_WHAT THE TASK REQUIRES_. Repeat everything from the start of the rows down to the line that contains "point(396,445)", including that line, copying each one exactly.

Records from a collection
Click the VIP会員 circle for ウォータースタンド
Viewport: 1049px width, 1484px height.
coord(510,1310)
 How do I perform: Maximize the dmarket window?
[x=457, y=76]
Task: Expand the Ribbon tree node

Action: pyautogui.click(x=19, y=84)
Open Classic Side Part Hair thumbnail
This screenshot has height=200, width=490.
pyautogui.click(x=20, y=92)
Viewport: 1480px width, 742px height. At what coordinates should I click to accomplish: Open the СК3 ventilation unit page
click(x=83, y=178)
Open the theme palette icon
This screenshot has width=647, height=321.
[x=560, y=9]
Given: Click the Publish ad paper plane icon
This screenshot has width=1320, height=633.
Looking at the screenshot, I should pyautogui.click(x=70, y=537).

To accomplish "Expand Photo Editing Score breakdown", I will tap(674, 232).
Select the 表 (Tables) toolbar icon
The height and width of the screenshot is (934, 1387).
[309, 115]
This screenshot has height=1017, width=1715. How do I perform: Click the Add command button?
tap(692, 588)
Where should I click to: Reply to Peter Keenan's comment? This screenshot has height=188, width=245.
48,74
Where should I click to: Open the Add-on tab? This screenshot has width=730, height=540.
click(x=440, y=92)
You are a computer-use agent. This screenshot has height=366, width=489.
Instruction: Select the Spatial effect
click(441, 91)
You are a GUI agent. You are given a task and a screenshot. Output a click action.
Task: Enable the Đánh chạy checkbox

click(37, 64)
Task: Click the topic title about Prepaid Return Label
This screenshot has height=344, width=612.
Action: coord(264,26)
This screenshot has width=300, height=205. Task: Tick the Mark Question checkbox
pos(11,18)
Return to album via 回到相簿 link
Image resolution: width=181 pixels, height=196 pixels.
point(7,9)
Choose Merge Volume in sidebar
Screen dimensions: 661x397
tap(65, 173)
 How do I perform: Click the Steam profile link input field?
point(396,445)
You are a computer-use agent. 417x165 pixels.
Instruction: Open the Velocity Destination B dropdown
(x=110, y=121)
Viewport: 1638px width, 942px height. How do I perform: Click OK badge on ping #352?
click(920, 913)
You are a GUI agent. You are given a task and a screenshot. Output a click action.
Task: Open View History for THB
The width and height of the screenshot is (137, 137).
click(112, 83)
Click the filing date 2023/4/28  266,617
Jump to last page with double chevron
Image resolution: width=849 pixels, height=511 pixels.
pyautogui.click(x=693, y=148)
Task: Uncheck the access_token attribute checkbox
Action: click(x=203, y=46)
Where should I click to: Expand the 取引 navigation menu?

_TASK ANSWER_.
Click the VIP会員 circle for ウォータースタンド
Viewport: 1049px width, 1484px height.
coord(510,1310)
 How do I perform: Maximize the dmarket window?
[x=457, y=76]
Task: Expand the Ribbon tree node

Action: pyautogui.click(x=19, y=84)
Open Classic Side Part Hair thumbnail
This screenshot has height=200, width=490.
pyautogui.click(x=20, y=92)
Viewport: 1480px width, 742px height. At what coordinates should I click to accomplish: Open the СК3 ventilation unit page
click(x=83, y=178)
Open the theme palette icon
This screenshot has width=647, height=321.
[x=560, y=9]
Given: Click the Publish ad paper plane icon
This screenshot has width=1320, height=633.
Looking at the screenshot, I should pyautogui.click(x=70, y=537).

To accomplish "Expand Photo Editing Score breakdown", I will tap(674, 232).
Select the 表 (Tables) toolbar icon
The height and width of the screenshot is (934, 1387).
[309, 115]
This screenshot has height=1017, width=1715. How do I perform: Click the Add command button?
tap(692, 588)
Where should I click to: Reply to Peter Keenan's comment? This screenshot has height=188, width=245.
48,74
Where should I click to: Open the Add-on tab? This screenshot has width=730, height=540.
click(x=440, y=92)
You are a computer-use agent. This screenshot has height=366, width=489.
Instruction: Select the Spatial effect
click(441, 91)
You are a GUI agent. You are given a task and a screenshot. Output a click action.
Task: Enable the Đánh chạy checkbox

click(37, 64)
Task: Click the topic title about Prepaid Return Label
This screenshot has height=344, width=612.
Action: coord(264,26)
This screenshot has width=300, height=205. Task: Tick the Mark Question checkbox
pos(11,18)
Return to album via 回到相簿 link
Image resolution: width=181 pixels, height=196 pixels.
point(7,9)
Choose Merge Volume in sidebar
Screen dimensions: 661x397
tap(65, 173)
 How do I perform: Click the Steam profile link input field?
point(396,445)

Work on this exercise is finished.